Updated on 2022-11-18 GMT+08:00

Description

Development Process

  1. Configure the workflow.xml workflow configuration file (coordinator.xml schedules the workflow, and bundle.xml manages a pair of Coordinators) and job.properties.
  2. If you want to implement codes, develop relevant jar packages, for example, Java Action. If you want to use Hive, develop SQL files.
  3. Upload the configuration file and jar packages (including dependent jar packages) to the HDFS. The upload path is oozie.wf.application.path in workflow.xml.
  4. The workflow can be implemented by using the following three methods. For details, see More Information.
    • Shell command
    • Java API
    • Hue
  5. The Oozie client provides examples for your reference, involving various Actions and how to use Coordinator and Bundle. For example, if the installation directory of the Oozie client is /opt/client, the examples directory is /opt/client/Oozie/oozie-client-*/examples.

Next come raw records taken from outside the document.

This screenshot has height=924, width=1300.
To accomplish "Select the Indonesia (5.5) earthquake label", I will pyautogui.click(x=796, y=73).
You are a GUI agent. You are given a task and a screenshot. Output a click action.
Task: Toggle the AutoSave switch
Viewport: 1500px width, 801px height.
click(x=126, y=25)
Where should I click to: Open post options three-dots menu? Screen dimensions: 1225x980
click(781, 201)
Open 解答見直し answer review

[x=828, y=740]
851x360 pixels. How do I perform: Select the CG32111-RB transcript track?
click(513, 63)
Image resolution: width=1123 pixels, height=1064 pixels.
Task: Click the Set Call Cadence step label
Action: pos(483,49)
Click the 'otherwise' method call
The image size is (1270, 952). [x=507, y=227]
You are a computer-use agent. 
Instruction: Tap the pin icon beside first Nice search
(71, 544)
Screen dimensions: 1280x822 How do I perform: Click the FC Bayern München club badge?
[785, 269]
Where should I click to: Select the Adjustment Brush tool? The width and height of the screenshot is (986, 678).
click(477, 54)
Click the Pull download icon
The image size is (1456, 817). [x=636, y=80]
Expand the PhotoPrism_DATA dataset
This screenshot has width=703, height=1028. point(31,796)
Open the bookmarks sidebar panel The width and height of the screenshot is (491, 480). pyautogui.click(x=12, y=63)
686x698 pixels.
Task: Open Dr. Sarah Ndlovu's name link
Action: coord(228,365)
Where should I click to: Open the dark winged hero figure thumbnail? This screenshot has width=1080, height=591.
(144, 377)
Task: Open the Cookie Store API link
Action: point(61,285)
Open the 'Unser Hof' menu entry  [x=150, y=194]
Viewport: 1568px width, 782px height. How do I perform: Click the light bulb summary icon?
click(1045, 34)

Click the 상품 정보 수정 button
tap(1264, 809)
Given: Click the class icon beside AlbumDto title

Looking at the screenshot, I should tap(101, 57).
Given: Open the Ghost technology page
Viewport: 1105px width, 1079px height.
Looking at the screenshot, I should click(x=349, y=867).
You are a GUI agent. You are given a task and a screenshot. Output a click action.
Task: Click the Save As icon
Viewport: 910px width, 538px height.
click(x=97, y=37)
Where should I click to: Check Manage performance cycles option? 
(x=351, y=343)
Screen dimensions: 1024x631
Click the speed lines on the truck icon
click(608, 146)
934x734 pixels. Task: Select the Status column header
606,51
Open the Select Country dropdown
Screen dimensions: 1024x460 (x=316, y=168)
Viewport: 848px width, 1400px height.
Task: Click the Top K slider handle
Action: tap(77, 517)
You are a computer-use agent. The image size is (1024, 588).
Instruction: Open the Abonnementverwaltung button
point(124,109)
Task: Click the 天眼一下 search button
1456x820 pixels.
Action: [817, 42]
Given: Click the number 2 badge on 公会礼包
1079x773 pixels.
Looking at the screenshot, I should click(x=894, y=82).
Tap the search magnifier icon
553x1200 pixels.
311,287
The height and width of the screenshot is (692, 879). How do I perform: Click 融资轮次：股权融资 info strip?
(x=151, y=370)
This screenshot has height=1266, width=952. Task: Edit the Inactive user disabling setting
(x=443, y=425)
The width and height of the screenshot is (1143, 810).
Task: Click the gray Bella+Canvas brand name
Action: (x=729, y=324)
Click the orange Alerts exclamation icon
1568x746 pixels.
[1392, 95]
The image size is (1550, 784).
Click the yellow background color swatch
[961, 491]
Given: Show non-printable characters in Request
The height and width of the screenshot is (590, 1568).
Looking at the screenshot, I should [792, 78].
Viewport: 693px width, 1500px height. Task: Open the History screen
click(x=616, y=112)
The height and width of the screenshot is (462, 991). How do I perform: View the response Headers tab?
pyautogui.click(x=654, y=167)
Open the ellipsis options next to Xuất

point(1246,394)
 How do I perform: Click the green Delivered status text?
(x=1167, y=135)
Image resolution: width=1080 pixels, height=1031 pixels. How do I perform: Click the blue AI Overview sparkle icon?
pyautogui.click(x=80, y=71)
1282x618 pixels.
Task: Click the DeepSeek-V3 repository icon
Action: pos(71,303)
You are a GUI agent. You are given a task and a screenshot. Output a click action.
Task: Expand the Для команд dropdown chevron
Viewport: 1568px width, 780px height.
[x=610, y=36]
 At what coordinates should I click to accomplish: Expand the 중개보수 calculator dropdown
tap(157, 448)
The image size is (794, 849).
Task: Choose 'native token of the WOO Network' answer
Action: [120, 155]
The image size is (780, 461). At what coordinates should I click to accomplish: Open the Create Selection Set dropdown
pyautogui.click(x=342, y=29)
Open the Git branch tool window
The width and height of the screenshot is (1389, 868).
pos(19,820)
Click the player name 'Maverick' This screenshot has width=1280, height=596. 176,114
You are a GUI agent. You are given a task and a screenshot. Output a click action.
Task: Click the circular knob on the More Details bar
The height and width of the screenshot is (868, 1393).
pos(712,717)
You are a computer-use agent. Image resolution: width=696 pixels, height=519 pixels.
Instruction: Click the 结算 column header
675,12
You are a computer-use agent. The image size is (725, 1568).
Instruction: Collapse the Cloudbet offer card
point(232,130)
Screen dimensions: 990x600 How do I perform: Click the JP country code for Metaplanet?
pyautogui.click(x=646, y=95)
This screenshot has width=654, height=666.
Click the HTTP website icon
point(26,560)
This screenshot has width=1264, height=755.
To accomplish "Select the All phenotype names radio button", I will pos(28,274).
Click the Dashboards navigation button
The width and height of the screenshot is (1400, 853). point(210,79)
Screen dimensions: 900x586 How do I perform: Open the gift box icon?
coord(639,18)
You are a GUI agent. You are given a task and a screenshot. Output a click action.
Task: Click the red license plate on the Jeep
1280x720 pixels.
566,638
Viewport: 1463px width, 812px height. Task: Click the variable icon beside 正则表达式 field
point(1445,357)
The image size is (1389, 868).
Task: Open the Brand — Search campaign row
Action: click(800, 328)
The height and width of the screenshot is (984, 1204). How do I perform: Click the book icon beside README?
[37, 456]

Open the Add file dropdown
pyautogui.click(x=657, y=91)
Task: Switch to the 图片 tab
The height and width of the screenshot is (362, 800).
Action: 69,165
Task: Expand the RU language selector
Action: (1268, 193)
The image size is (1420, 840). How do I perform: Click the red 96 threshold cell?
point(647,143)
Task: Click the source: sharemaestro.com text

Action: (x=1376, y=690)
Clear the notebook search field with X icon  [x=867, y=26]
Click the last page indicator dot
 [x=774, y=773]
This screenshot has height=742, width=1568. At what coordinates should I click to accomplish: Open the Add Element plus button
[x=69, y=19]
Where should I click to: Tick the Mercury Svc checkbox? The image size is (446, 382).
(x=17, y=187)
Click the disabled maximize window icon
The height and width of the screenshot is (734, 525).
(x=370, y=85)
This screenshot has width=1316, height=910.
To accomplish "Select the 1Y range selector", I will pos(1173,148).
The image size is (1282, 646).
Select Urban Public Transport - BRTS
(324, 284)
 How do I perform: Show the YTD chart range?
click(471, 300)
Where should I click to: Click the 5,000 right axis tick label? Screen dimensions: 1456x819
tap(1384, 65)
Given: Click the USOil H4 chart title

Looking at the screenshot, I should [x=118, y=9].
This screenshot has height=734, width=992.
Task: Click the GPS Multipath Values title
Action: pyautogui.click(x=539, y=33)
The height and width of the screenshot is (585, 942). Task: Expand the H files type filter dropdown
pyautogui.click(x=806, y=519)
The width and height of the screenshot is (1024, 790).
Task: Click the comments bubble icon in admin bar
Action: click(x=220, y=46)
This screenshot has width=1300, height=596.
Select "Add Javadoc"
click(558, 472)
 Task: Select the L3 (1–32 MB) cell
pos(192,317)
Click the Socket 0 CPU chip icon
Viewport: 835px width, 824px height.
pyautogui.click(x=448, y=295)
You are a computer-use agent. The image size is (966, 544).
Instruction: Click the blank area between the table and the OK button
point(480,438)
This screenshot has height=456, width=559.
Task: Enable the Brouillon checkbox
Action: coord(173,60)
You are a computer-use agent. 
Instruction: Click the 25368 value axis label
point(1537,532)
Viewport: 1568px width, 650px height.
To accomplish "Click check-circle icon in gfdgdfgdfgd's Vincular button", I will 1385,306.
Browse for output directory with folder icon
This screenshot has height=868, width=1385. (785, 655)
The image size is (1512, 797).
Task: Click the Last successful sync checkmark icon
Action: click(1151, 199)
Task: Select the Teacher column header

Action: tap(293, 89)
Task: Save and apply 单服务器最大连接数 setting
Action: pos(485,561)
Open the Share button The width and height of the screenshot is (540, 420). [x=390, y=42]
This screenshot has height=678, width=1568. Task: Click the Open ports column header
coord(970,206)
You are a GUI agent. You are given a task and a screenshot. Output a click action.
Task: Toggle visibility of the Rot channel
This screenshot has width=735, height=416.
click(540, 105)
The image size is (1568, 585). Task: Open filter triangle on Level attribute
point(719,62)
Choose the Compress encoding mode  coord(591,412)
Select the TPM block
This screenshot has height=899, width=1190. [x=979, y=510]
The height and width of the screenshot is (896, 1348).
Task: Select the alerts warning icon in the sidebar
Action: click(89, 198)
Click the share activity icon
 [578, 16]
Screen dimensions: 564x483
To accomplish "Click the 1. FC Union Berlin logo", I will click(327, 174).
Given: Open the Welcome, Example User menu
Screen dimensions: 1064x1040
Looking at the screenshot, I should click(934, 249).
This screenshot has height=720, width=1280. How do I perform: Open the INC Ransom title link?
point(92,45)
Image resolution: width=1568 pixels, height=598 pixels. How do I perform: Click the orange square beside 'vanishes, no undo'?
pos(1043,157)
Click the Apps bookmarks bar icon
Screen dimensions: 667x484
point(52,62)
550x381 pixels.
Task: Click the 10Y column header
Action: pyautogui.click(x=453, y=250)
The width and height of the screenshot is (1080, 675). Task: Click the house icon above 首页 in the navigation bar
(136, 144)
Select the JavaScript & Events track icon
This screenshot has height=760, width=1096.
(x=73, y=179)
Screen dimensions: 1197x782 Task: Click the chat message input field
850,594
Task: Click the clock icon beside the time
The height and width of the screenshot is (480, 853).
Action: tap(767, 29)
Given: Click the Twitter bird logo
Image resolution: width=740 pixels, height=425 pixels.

The following example shows you how to configure a configuration file by using the Mapreduce workflow and invoke the configuration file by running the Shell command.

Description

Provides that a user needs to analyze website logs offline every day, and collect statistics on the access frequency of each module of the website. Log files are stored in the HDFS.

Jobs are submitted through templates and configuration files in the client.